Integrate : $$I=\int \frac{dx}{x\ln x}$$
I know this can be solved easily via substitution ($t=\ln x$) to obtain $I=\ln {\ln x} +C$, where $C$ is the constant of integration. But if we try to apply integration by parts, choosing $\frac{1}{\ln x}$ as $u(x)$ and $\frac{1}{x}$ as $v'(x)$, something goes wrong: $$I=\frac{1}{\ln x}\cdot\ln x - \int \left(\frac{-1}{(\ln x)^2}\cdot\frac{1}{x}\cdot\ln x\right)dx$$ This reduces to $I=1+I$ or $1=0$. Why does this happen?
You've shown $\int\frac{dx}{x\ln x}=1+\int\frac{dx}{x\ln x}$, which is no contradiction because $\int f^\prime(x)dx$ is the set of functions of the form $f(x)+C$, so it's analogous to $\Bbb R=1+\Bbb R$.
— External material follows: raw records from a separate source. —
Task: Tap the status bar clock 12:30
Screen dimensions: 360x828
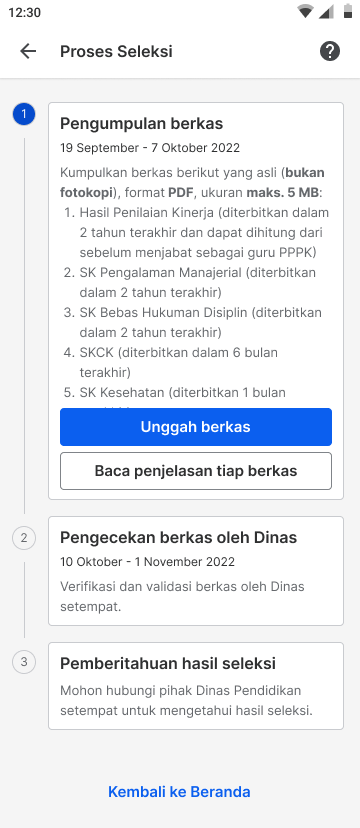Action: pos(24,12)
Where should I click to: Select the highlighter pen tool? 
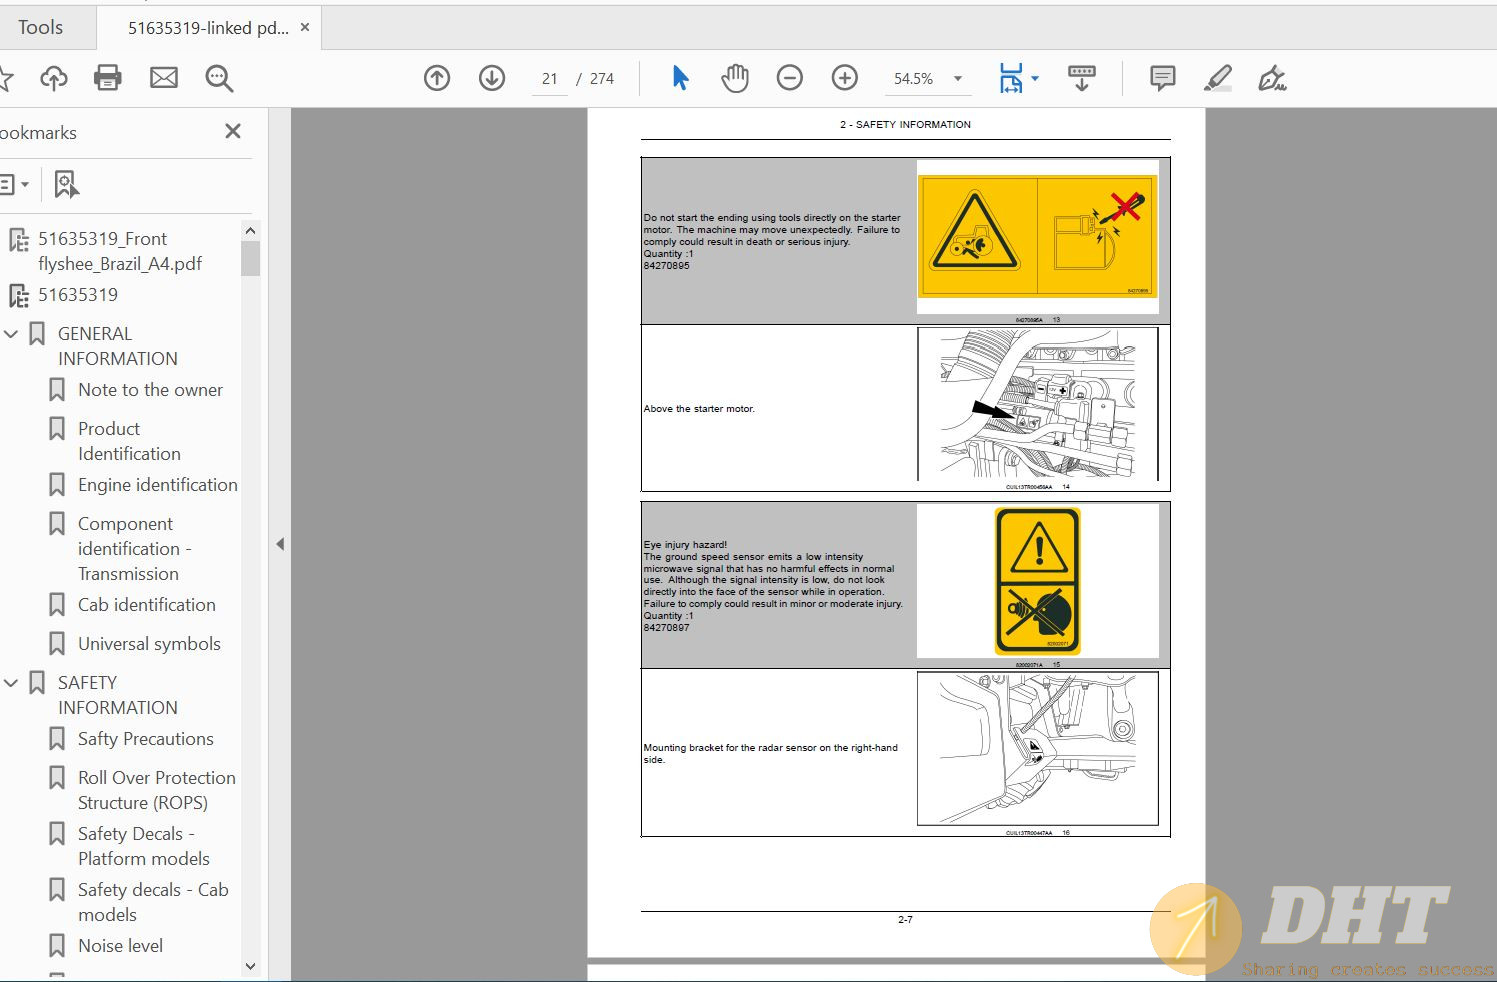tap(1217, 78)
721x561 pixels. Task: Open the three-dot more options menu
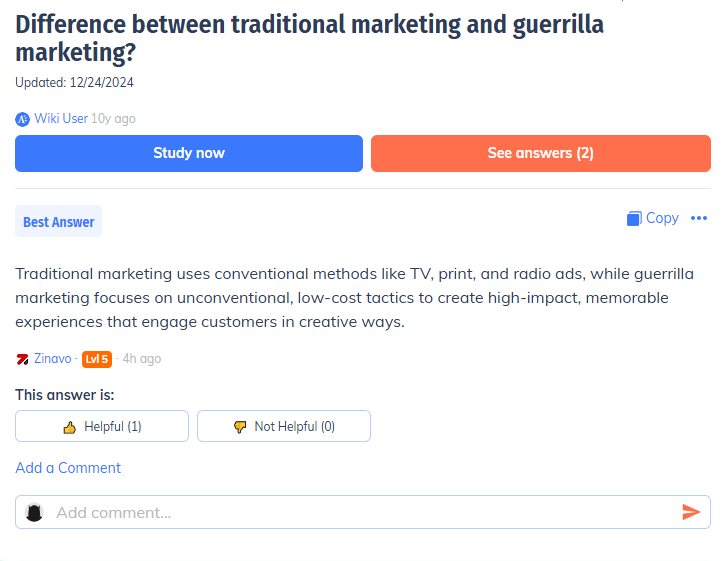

When we pass from indefinite integrals to definite ones, the rule $\int uv^\prime dx=uv-\int u^\prime vdx$ becomes $\int_a^b uv^\prime dx=[uv]_a^b-\int_a^b u^\prime vdx$, which in this case simplifies to $\int_a^b\frac{dx}{x\ln x}=0+\int_a^b\frac{dx}{x\ln x}$ because $[1]_a^b=0$.